【指揮者メモ#393】組合の強いアメリカ
【第393回:組合の強いアメリカ】
2003年だったか、最初の師匠がやっていたオペラカンパニーで勉強していた時のこと。セントラルパークでの「蝶々夫人」公演前にオーケストラリハーサルがあった。常設オケではないので、メンバーは演奏家の組合から派遣された人を雇用していた。
驚くことがあった。演奏の途中、まだ続いているところで、いきなりマネージャーが立ち上がり、「休憩!」と大声で叫んだのだ。するとオーケストラは一斉に休憩モードに。指揮者にフレーズの終わりまでさえも演奏させることもない。もちろん終了時刻も同様だった。

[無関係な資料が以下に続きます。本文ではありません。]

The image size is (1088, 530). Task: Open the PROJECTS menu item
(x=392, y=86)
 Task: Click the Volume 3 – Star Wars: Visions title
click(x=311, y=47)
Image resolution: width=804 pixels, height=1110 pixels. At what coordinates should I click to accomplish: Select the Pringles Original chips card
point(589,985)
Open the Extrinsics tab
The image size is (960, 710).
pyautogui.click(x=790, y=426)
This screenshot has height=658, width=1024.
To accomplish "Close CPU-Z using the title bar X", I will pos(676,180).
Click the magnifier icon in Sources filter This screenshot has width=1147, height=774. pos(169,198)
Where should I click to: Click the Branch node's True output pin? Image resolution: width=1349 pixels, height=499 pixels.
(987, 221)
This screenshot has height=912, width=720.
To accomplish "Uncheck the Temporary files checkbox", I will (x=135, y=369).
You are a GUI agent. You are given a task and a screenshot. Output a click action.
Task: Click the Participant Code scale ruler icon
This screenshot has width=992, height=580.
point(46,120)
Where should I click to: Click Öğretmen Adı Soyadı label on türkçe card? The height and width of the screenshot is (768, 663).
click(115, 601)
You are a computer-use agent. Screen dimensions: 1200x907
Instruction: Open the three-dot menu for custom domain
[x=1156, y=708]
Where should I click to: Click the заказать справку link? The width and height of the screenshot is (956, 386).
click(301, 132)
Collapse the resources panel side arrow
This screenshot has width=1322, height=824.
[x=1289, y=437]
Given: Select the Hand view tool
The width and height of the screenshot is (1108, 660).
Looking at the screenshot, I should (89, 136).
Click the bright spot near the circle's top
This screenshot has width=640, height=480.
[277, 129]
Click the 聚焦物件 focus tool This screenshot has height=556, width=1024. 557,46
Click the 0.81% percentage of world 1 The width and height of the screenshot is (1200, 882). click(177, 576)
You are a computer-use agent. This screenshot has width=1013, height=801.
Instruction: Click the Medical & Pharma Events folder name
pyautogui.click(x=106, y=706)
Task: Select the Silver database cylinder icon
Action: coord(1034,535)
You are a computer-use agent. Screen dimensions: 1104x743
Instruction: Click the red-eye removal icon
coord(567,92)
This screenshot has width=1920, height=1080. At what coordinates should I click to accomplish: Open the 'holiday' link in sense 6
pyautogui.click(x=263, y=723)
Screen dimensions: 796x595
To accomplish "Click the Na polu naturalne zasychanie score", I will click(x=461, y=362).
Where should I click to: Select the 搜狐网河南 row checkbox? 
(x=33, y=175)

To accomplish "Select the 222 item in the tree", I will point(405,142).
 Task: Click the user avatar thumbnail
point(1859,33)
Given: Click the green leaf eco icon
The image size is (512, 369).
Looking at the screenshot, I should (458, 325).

解雇が容易なアメリカでは組合がかなり強いという話は聞いたけれど、こんな形とは思わず、正直いって好印象を抱けなかったことも確かだ。真偽不明だが、レヴァインが交響曲の1楽章にある繰り返しを時間を理由に拒否されたという噂が流れたこともあった。また、これはヨーロッパでも一緒だろうが、ワーグナーの楽劇になると途中でオーケストラが完全交替してしまう。まあ、指揮者としては割り切るしかない。